=== DATA TO USE ===

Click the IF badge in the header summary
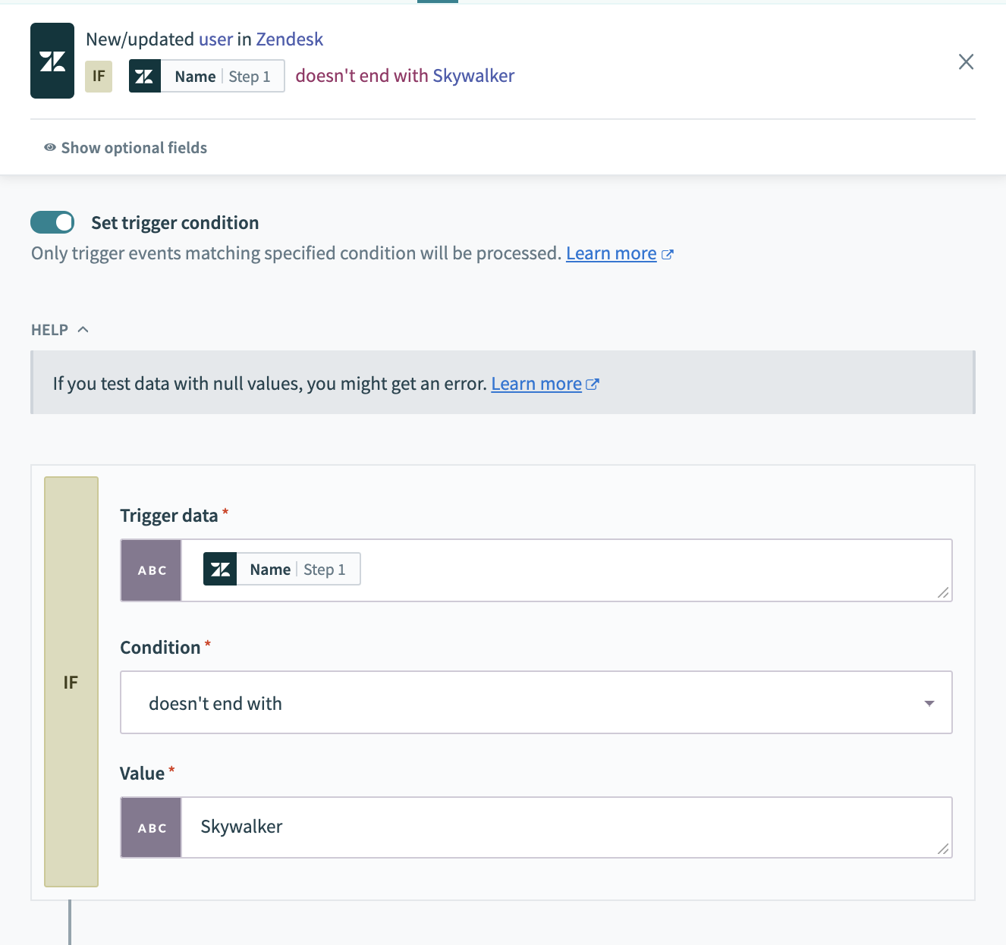1006x945 pixels. pyautogui.click(x=99, y=77)

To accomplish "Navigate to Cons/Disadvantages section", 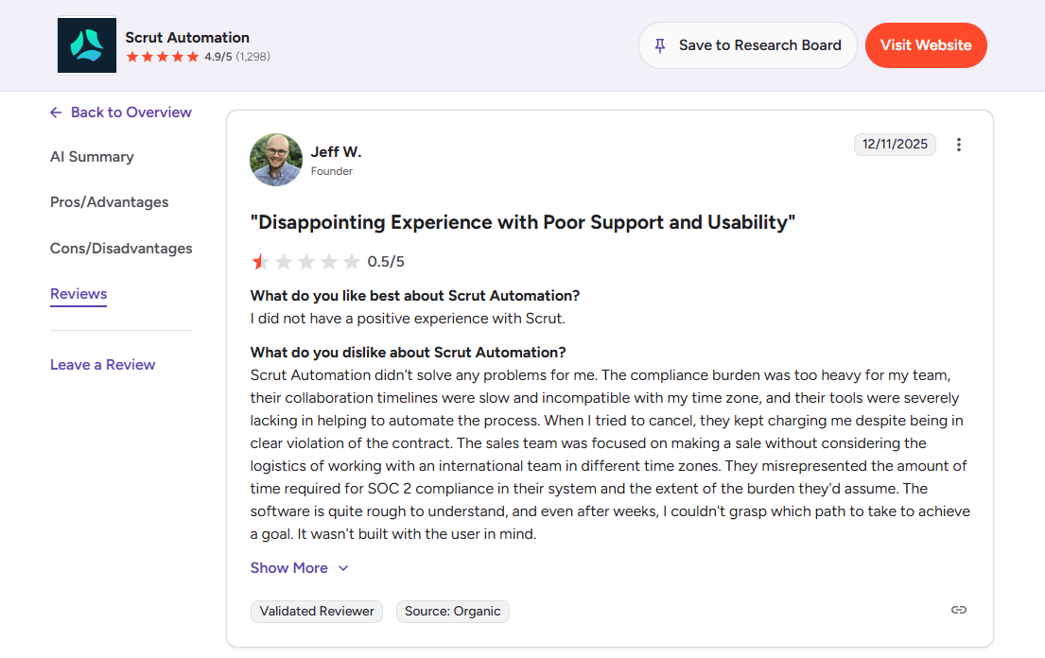I will 121,248.
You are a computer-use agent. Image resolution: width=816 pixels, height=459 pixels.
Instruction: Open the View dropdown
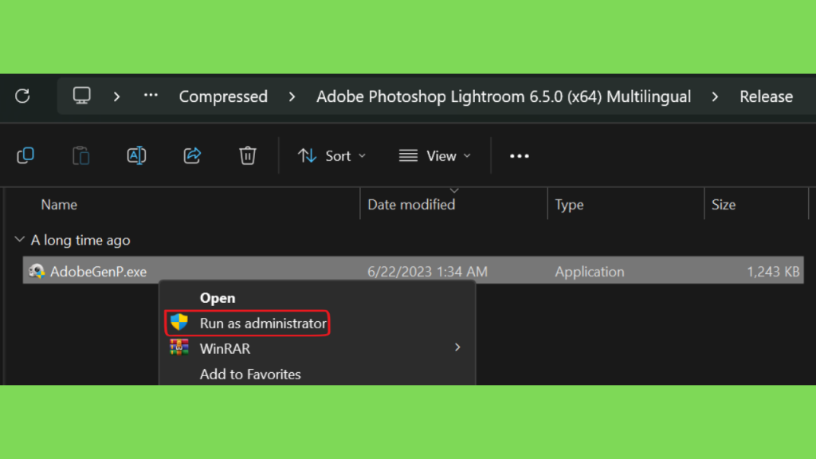(x=435, y=156)
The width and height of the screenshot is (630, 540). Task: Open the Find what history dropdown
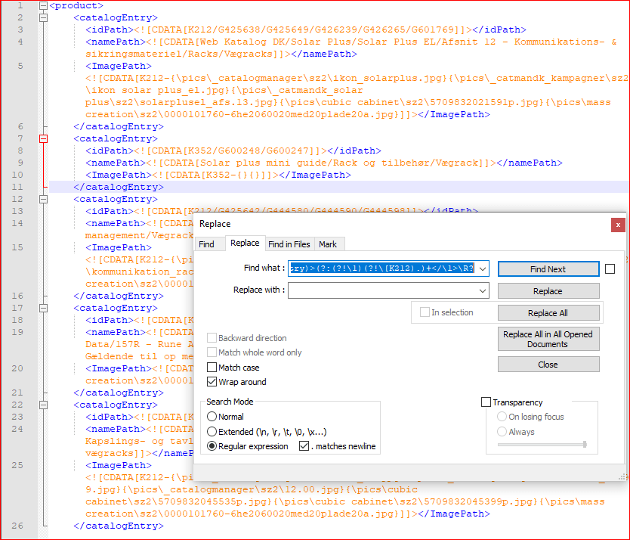482,268
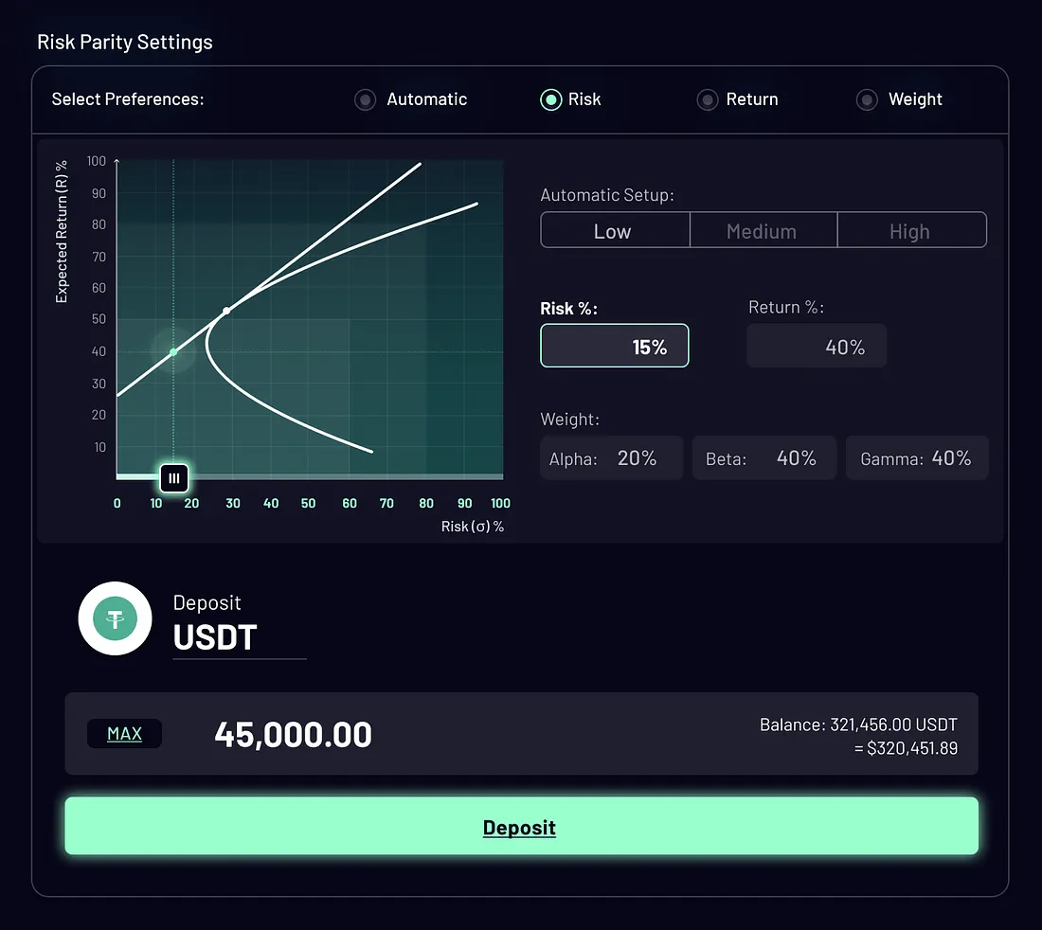Click the Gamma weight field
Image resolution: width=1042 pixels, height=930 pixels.
click(916, 458)
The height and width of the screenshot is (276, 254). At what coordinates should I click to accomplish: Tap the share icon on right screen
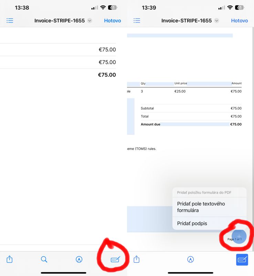click(x=137, y=259)
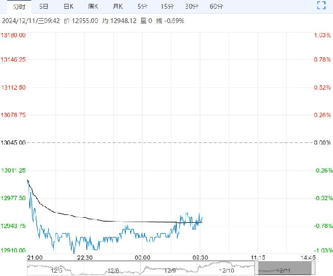Select the 日K daily candlestick tab
The width and height of the screenshot is (333, 276).
[x=68, y=7]
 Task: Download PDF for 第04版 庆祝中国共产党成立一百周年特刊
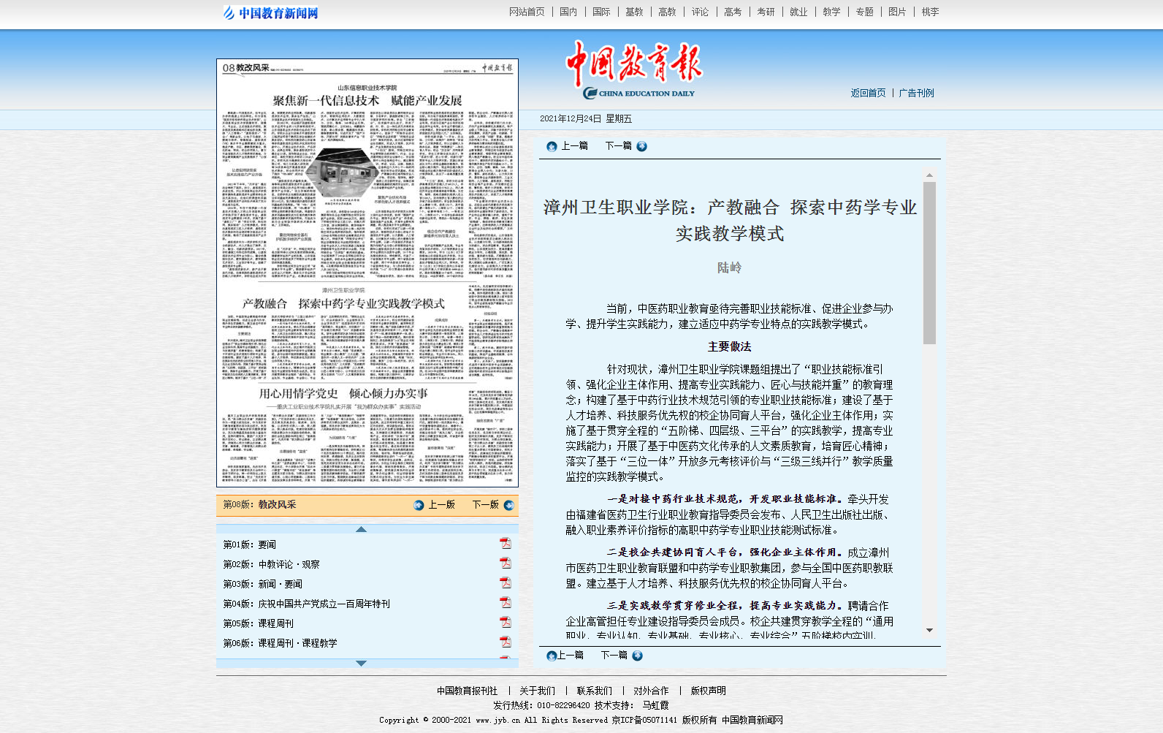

===

[PROBLEM TO WORK ON]
Leaving out all pictures, print exactly the lines above from the one containing "Instruction: Open the View dropdown" through the last line of the entries.

[OUTPUT BELOW]
Instruction: Open the View dropdown
(x=435, y=156)
The width and height of the screenshot is (630, 540). Task: Open the Find what history dropdown
482,268
Click the Gamma weight field
Image resolution: width=1042 pixels, height=930 pixels.
click(916, 458)
The height and width of the screenshot is (276, 254). At what coordinates should I click to accomplish: Tap the share icon on right screen
click(x=137, y=259)
Select the 日K daily candlestick tab
The width and height of the screenshot is (333, 276).
[x=68, y=7]
 Task: Download PDF for 第04版 庆祝中国共产党成立一百周年特刊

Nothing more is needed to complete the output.